Our addiction treatment network offers comprehensive care for alcohol addiction, opioid addiction, and all other forms of drug addiction. Our treatment options include detox, inpatient treatment, outpatient treatment, medication-assisted treatment options, and more. Triggers include cravings, problematic thought patterns, and external cues or situations, all of which can contribute to increased self-efficacy (a sense of personal confidence, identity, and control) when properly managed. For instance, a person recovering from alcohol use disorder who has a drink may feel a sense of confusion or a lack of control and they may make unhealthy attributions or rationalizations to try to define and understand what they’re doing.
1. Review aims
These individuals are considered good candidates for harm reduction interventions because of the severity of substance-related negative consequences, and thus the urgency of reducing these harms. Indeed, this argument has been central to advocacy around harm reduction interventions for people who inject drugs, such as SSPs and safe injection facilities (Barry et al., 2019; Kulikowski & Linder, 2018). It has also been used to advocate for managed alcohol and housing first programs, which represent a harm reduction approach to high-risk drinking among people with severe AUD (Collins et al., 2012; Ivsins et al., 2019). The onset of bulimia nervosa is often preceded by extended periods of recurrent dieting occurring in the context of other psychosocial stressors. Other behavioral characteristics that have been identified in patients with bulimia nervosa include impulsivity and mood lability, and it is possible that these traits may contribute to the onset or perpetuation of symptoms in this disorder.
Additionally, some groups target individuals with co-occurring psychiatric disorders (Little, Hodari, Lavender, & Berg, 2008). Important features common to these groups include low program barriers (e.g., drop-in groups, few rules) and inclusiveness of clients with difficult presentations (Little & Franskoviak, 2010). Teasdale and colleagues (1995) have proposed a model of depressive relapse which attempts to explain the process of relapse in depression and also the mechanisms by which cognitive therapy achieves its prophylactic effects in the treatment of depression.

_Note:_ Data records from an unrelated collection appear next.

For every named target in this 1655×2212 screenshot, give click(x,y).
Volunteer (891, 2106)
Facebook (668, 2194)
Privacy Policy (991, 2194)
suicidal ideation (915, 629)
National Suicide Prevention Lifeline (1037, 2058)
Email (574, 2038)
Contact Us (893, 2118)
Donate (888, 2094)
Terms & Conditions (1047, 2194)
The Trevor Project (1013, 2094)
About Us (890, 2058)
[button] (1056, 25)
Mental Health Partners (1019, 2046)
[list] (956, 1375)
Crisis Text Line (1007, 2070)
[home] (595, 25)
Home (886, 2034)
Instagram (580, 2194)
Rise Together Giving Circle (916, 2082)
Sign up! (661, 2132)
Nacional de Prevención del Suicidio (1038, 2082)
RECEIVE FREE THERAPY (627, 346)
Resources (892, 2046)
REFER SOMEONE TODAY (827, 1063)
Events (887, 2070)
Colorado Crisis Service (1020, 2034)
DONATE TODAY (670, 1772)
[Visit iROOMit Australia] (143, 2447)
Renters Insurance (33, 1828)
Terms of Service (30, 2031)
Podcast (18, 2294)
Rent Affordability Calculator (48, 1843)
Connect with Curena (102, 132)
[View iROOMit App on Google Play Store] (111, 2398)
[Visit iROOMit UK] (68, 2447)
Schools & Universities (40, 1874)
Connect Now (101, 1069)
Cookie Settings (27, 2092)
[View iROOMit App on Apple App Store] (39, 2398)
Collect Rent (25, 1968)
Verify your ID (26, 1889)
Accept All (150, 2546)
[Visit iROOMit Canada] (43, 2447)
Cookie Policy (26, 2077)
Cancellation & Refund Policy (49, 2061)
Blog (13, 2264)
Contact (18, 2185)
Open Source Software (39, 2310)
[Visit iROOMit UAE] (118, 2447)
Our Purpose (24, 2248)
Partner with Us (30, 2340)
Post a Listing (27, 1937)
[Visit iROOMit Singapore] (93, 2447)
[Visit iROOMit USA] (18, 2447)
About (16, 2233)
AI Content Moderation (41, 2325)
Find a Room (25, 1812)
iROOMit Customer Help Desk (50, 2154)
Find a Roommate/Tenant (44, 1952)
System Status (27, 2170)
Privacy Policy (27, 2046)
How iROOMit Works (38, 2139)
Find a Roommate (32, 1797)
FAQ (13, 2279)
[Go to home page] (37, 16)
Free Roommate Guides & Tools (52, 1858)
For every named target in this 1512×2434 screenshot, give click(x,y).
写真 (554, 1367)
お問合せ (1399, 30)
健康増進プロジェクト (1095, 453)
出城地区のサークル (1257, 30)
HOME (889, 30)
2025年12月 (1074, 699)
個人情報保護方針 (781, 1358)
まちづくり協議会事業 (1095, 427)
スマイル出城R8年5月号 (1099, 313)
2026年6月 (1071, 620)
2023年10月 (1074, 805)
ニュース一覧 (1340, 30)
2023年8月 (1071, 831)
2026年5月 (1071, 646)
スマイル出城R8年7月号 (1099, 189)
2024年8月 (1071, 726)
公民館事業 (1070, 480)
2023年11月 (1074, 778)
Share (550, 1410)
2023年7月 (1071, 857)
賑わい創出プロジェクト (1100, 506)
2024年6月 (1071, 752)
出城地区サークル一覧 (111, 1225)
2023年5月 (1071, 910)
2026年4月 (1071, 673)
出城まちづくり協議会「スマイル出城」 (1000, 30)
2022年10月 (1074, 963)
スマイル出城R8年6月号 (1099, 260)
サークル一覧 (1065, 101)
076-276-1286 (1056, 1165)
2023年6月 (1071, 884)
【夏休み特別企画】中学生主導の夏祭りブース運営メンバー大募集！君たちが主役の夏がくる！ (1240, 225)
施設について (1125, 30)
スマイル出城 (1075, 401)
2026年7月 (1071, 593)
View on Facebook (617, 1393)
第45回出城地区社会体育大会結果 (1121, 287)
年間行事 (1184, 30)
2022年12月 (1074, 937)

It hypothesizes that following recovery, mild states of depression can reactivate depressogenic cycles of cognitive processing similar to those found during a major depressive episode.
Additionally, no studies identified in this review compared reasons for not completing treatment between abstinence-focused and nonabstinence treatment. Multiple theories of motivation for behavior change support the importance of self-selection of goals in SUD treatment (Sobell et al., 1992). For example, Bandura, who developed Social Cognitive Theory, posited that perceived choice is key to goal adherence, and that individuals may feel less motivation when goals are imposed by others (Bandura, 1986).
- Previous reviews have described nonabstinence pharmacological approaches (e.g., Connery, 2015; Palpacuer et al., 2018), which are outside the scope of the current review.
- Another factor that may occur is the Problem of Immediate Gratification where the client settles for shorter positive outcomes and does not consider larger long term adverse consequences when they lapse.
- People who attribute the lapse to their own personal failure are likely to experience guilt and negative emotions that can, in turn, lead to increased drinking as a further attempt to avoid or escape the feelings of guilt or failure7.
- Multiple versions of harm reduction psychotherapy for alcohol and drug use have been described in detail but not yet studied empirically.